How? The hanlder can simply call this function at the start.

But this is minor. I think this can double the work sometimes. If ->handler
needs to do something nontrivial, it will probably look into my_traced_tasks
database anyway to find the additional info which represents the tracee.
And most probably ->filter() will do the same lookup unnecessary.

> When a tracer has specified a filter condition and then we run a handler
> for cases that dont fit the handler looks a little odd.
>
> Another reason for having the filters in the current way was to have a
> set of standard filters in uprobes code so that all users dont need to
> recreate these filters.

IOW, you mean that both register_for_each_vma() and handler_chain() should
use the same ->filter() method? Personally I do not think they should.

Because the semantics is different imo. register_for_each_vma() needs
to know if we should modify mm and insert the breakpoint. handler_chain()
just tries to skip ->handler() (and for no reason, imho).

> > And more importantly, I do not think this hook (with the same
> > semantics) can/should be used by both register and handler_chain().
> >
> > - We should change register_ and and mmap to filter out the tasks
> > which we do not want to trace. To simplify, lets forget about
> > multiple consumers first.
> >
> > Everything is simple, install_breakpoint() callers should simply
> > call consumer->filter(args) and do nothing if it returns false.
> >
> > The main problem is, what should be passed as "args". I think it is
> > pointless to use task_struct as an argument. And not because there
> > is no simple way to find all tasks which use this particular mm in
> > register_for_each_vma(), even if it was possible I think this makes
> > no sense.
> >
>
> Having mm instead of task is fine with me. But this would mostly mean
> that the prefilter, i.e filter at the time of registration and the
> filter at the time of handling should be different

Yes, I think they should be different, please see above.

We need the pre-filtering to avoid the unnecessary traps, not to avoid
the function call when the task already hit the breakpoint.

> or we remove the
> handling time filtering and expect the handler to do the filtering.

Yes. But once again, if ->handler() wants to use the same function it
can simply call it.

> Having a task instead of mm helps in having the same filter run at both
> places.

And this is where we start to disagree.

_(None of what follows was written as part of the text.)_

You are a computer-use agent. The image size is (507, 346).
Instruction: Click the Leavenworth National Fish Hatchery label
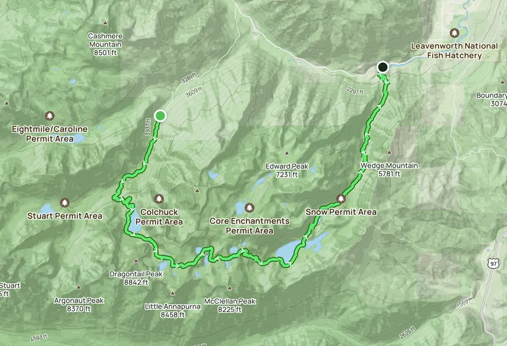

Namely, I do not think that
register_for_each_vma() should even try to find mm user(s).

Because once again, a) whater register_for_each_vma() can do to iterate
the tasks can be done by ->filter, b) right now I do not see any potential
user who will need this so we should not overdesign this.

> > If 2 tasks/threads share the same mm they will share int3 as well,
> > so I think we need
> >
> > enum filter_mode {
> > UPROBE_FILTER_REGISTER,
> > UPROBE_FILTER_MMAP,
> > /* more */
> > };
> >
> > consumer->filter(enum filter_mode mode, struct mm_struct *mm);
>
> what would a tracing session having filter_mode == UPROBE_FILTER_REGISTER mean?
> Does that mean it can trace only instances in currently mapped vmas?
> Would it handle a probe instance in a process that is already running but has not yet mapped a vma?
>
> Also would a tracing session having filter_mode == UPROBE_FILTER_MMAP
> mean that it would only handle probepoints in only vmas that are going
> to be mapped in future?

No, no, you misunderstood. Sorry I was unclear and yes, the naming I used
was confusing.

I meant that both register_for_each_vma() and uprobe_mmap() (lets ignore
other callers and other modes) call the same ->filter() method but with
the different "mode" argument, UPROBE_FILTER_REGISTER or UPROBE_FILTER_MMAP.
This is only the hint, for example UPROBE_FILTER_MMAP can use current
but UPROBE_FILTER_REGISTER obviously can't.

> > - Perhaps we should extend the API. We can add
> >
> > uprobe_apply(consumer, task, bool add_remove);
> >
> > which adds/removes breakpoints to task->mm.
> >
> > This way consumer can probe every task it wants to trace after
> > uprobe_register().
> >
> > Its ->filter(UPROBE_FILTER_REGISTER) should simply return false. Or,
> > better, we can split uprobe_register() into 2 functions,
> > __uprobe_register() and uprobe_apply_all() which actually does
> > register_for_each_vma().
> >
> > ***** QUESTION *****: perhaps this is all systemtap needs? ignoring
> > UPROBE_FILTER_MMAP.
> >
> > - Multiple consumers. uprobe_register/uprobe_unregister should be
> > modified so that register_for_each_vma() is called every time when
> > the new consumer comes or consumer goes away.
> >
> > uprobe_apply(add_remove => false) should obviously consult other
> > consumers too.
>
>
> So in this case, would uprobe_register() just add a consumer to a
> new/existing uprobe. The actual probe insertion is done by the
> uprobe_apply()/uprobe_apply_all().

Yes. Not sure we really need this, but to me this extension looks natural.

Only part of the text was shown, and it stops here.